I gave her a number of different answers but in the end there really is no good response to that question. I take mathematics education classes, attend meetings, pore over research, collaborate with colleagues, and spend hundreds of hours trying to figure out how to deliver the best math lessons available to my classes. Like many others in my profession, I spend many more hours than I am paid for and spend my own earnings to pay for resources public schools and the students cannot afford. In the end, so far, it is still not enough to make all of my students successful in math.
I wish I had an answer to the other question Linda Brill asked, "What are you going to do in your classroom this year to ensure success for your students?" I know that in my school the teaching and administrative staff spends many hours discussing research on a variety of subjects, we visit each other's classrooms to see what works and what does not work, we review endless test scores, standardized as well as those that come from our curriculums. We are continually looking for patterns in our data to see if we can determine where there are holes in the knowledge of our students. We look at data by classroom, by class period, by teacher, by every data point available. We bring in professionals, researchers, and master teachers on every subject that we teach our students. We discuss school environment, classroom management, and assessment techniques. We test our assumptions, and then go back and begin our investigations over again. In the end, that too, is still not enough to make all of our students successful.
My message to Governor Gregoire, Linda Brill and the host of concerned parents and individuals who care about the state of education in Washington is that all our efforts are not enough and it will not be enough until all of our students are successful. If there is a solution that we have missed, tell us and we will immediately incorporate that into our classrooms. Until then we will continue to do what we have been doing, educating ourselves and constantly seeking the answers that we are all looking for.
I do want you to know that I bring to school each and every day thoughtful, passionate and endless dedication. Before becoming a teacher three years ago, I was a senior tax attorney in a Fortune 50 company and I know what hard work looks like and I know it exists in my school. The teaching and administrative staff at Chinook Middle School is filled with the most hopeful, positive group of individuals I have ever had the pleasure to call colleagues and friends, because we do know what is at stake if we fail.

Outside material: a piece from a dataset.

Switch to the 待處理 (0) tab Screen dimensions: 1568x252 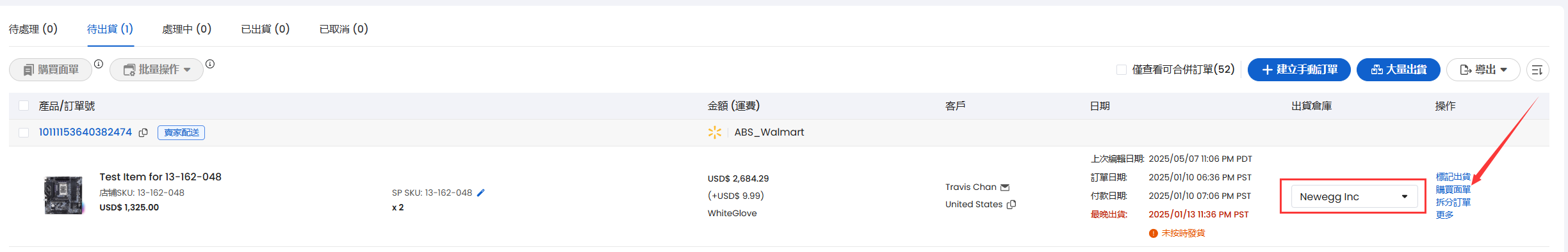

I urge parents to look at the data, ALL of the data, not just the results of one test that, while important, is not everything that you need to know about our school OR our kids. Our students are not up to standard yet but we know our jobs as teachers are not done until they are. Leave the cameras behind, come to our classrooms; watch us in action, look at the gains our kids have made since coming to our school. Then we can work together to find solutions so that all our kids can succeed.